De mémoire d’homme, le mur avait toujours été là. Dans ce territoire de poussière où la ville s’interrompait, créant un terrain nu, un espace libre pour le vent. Et les Fêtes de la Rénovation.
Bornant la cité sur son front oriental, le mur se poursuivait au-delà des faubourgs, courait la lande, ondulait au gré de ses vallonnements, s’inscrivait sur le cadastre d’autres communes, passait les frontières, existait enfin sur tout le paysage connu de ce côté du monde. Ceux qui ne l’avaient jamais vu le concevaient et l’acceptaient. Il était une réalité solide. Un paramètre incontournable de l’existence.
À certains endroits, sa surface se lézardait ; un peu de mortier, quelques pierres roulaient jusqu’au sol. Ceci toutefois ne concernait que la surface, n’entamait en rien la rigidité de l’ensemble.

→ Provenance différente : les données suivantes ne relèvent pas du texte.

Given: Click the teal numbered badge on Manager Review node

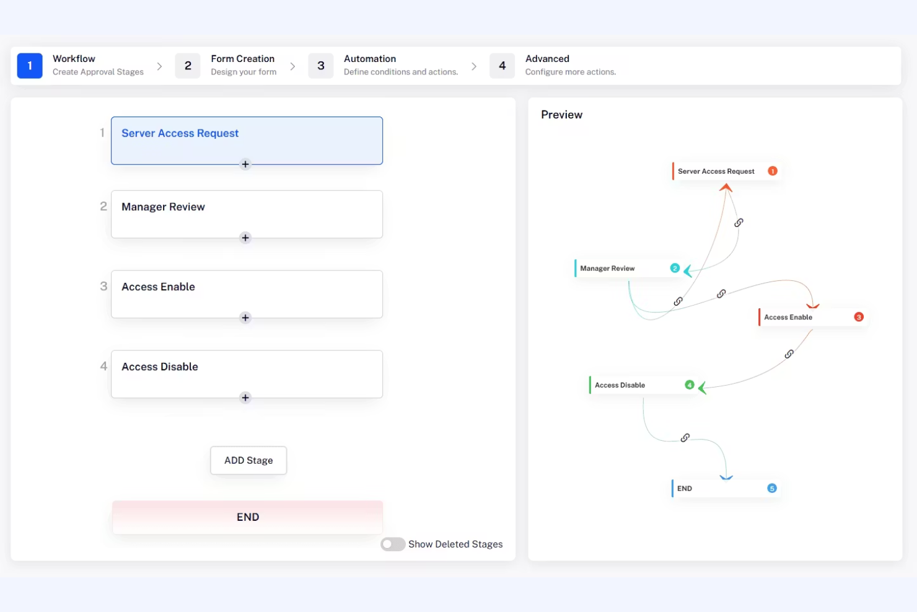Looking at the screenshot, I should pos(674,268).
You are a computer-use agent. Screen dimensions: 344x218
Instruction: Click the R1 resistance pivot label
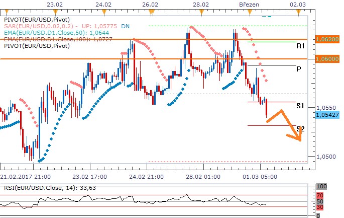tap(300, 46)
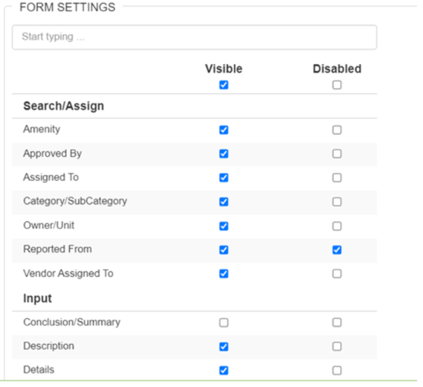Uncheck Visible for Approved By
Screen dimensions: 423x387
(223, 153)

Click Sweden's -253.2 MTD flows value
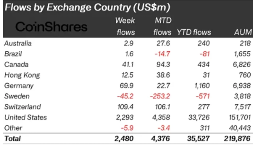pos(160,96)
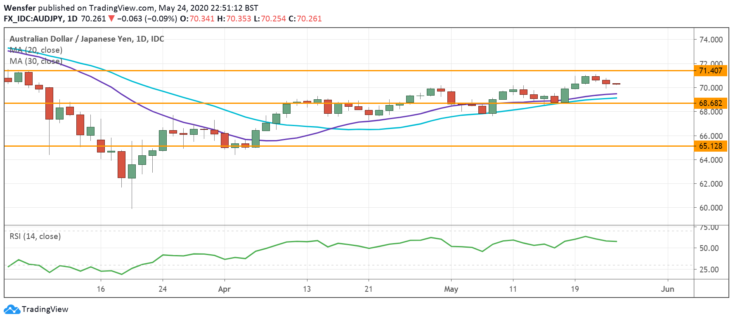The image size is (733, 321).
Task: Click the 74.000 level on price axis
Action: coord(711,40)
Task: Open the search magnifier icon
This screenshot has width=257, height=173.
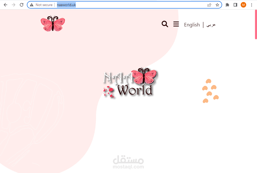Action: [165, 24]
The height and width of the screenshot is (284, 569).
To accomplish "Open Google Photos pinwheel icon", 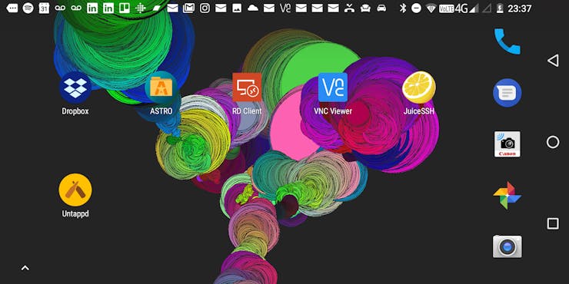I will point(507,196).
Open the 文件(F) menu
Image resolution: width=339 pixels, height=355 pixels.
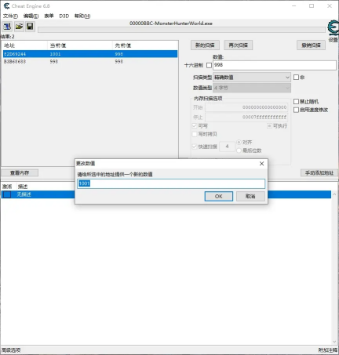click(10, 16)
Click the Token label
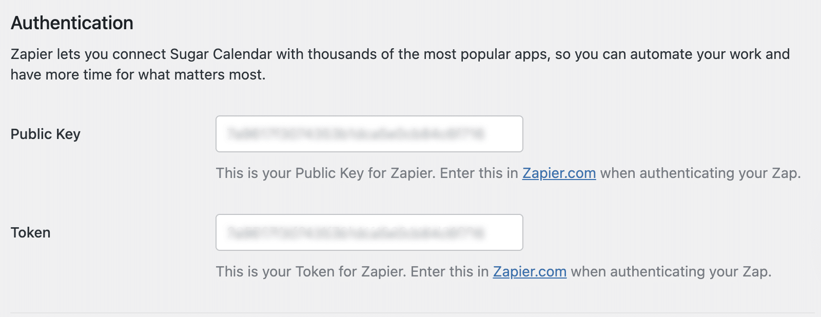The image size is (821, 317). tap(30, 232)
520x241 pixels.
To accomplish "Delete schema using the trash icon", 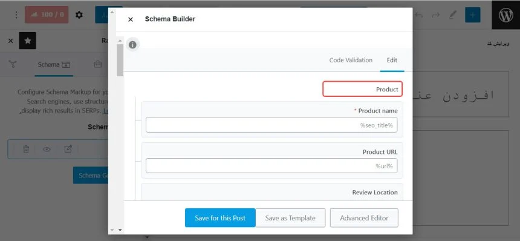I will [x=26, y=150].
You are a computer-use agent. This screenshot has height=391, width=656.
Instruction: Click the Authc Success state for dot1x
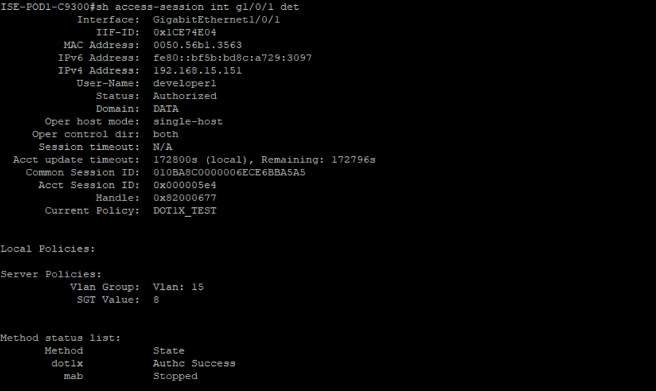coord(194,363)
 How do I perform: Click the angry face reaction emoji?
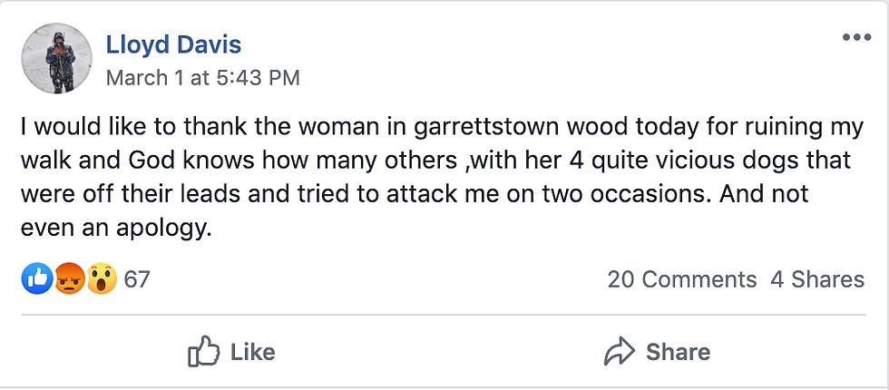click(70, 279)
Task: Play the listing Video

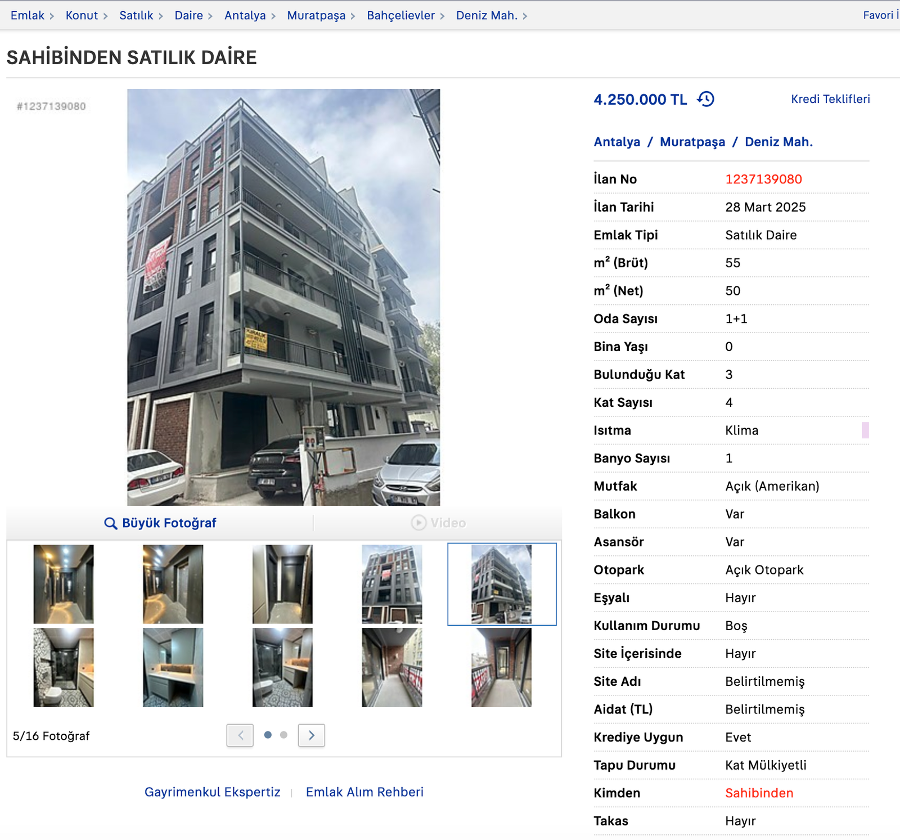Action: [x=438, y=523]
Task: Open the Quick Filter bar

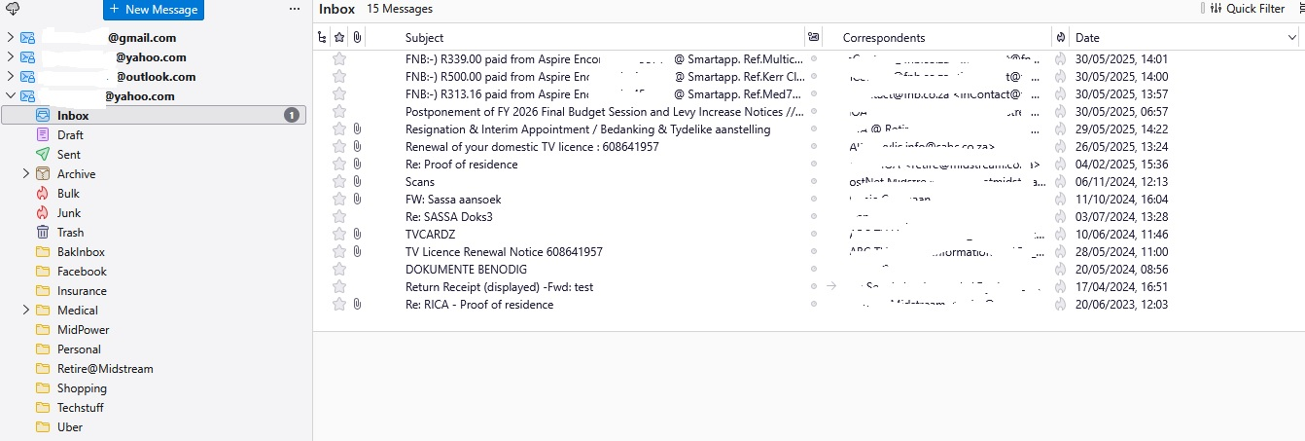Action: (x=1247, y=9)
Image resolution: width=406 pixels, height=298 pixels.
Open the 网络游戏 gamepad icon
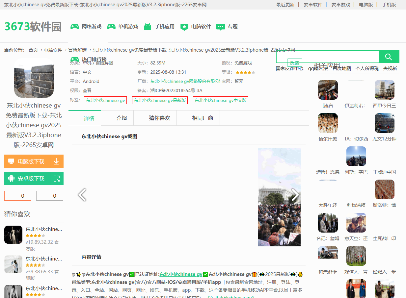point(75,27)
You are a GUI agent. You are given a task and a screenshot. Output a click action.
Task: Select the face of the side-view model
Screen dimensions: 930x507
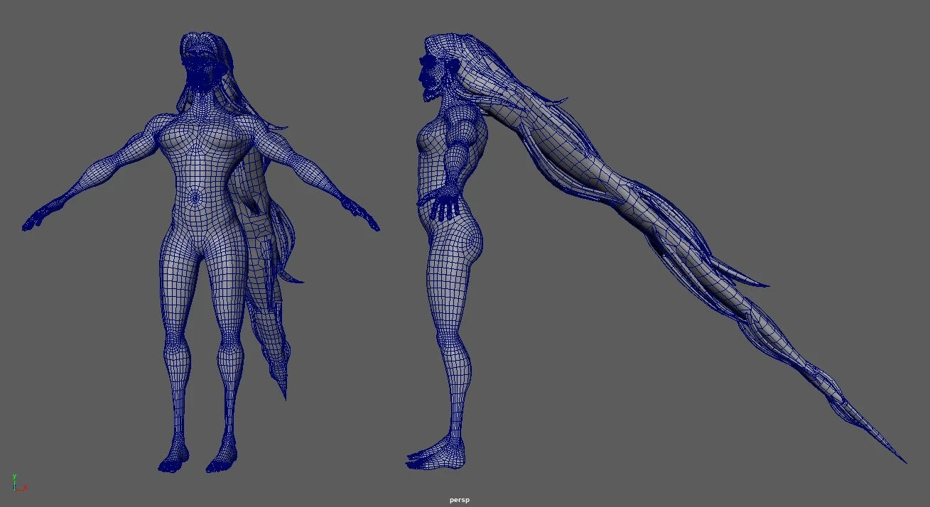pos(431,71)
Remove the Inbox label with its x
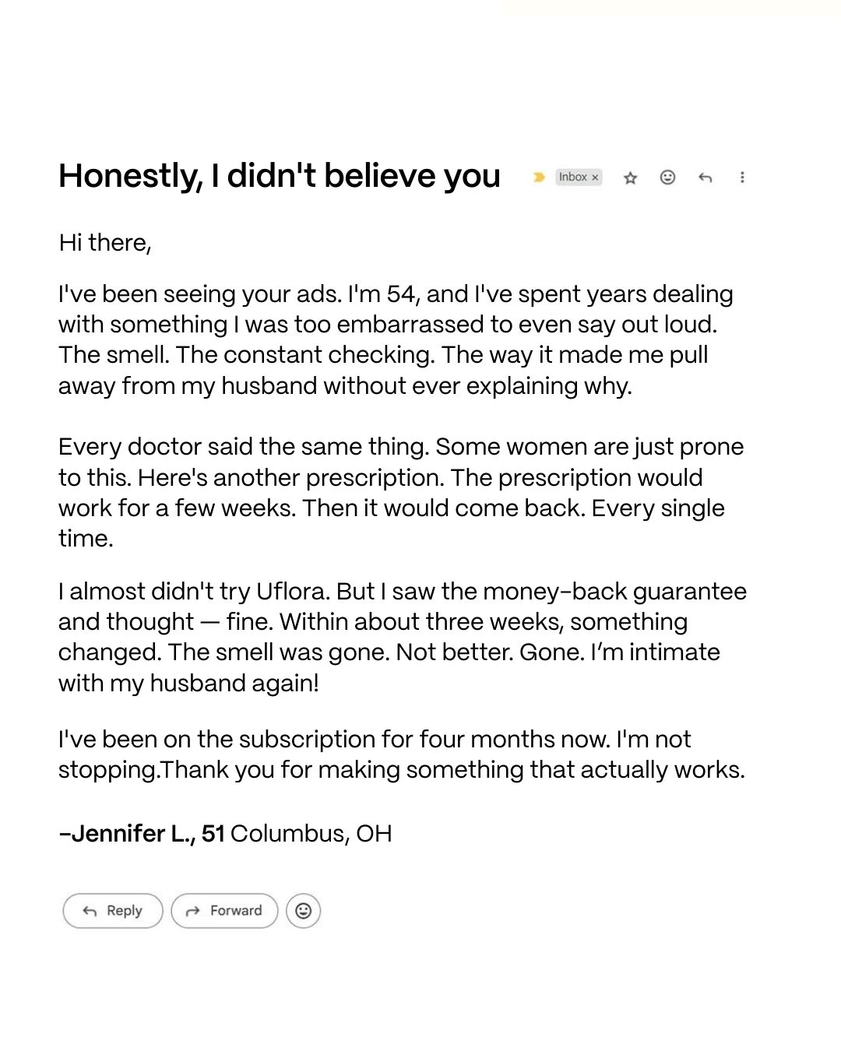Screen dimensions: 841x1051 (x=595, y=178)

Le mur ne vieillissait pas. On ne lui en laissait pas le temps. La rénovation d’une zone avariée donnait lieu à des réjouissances populaires. Aux gens du quartier s’ajoutaient des convives accourus depuis des parties lointaines de la ville, chacun apportant un plat, une bouteille, une cornemuse, un tam-tam. Mais surtout, logée dans sa poitrine, dans son ventre, et plus bas, une envie chaude, un peu brutale, que chants et danses attiseraient.
Le protocole était bref, la rénovation symbolique. Les réjouissances quant à elles duraient jusqu’à l’aube. Les Fêtes de la Rénovation n’étaient pas célébrées à date fixe. Elles pouvaient être données plusieurs fois par an, ou ne pas avoir lieu durant des années.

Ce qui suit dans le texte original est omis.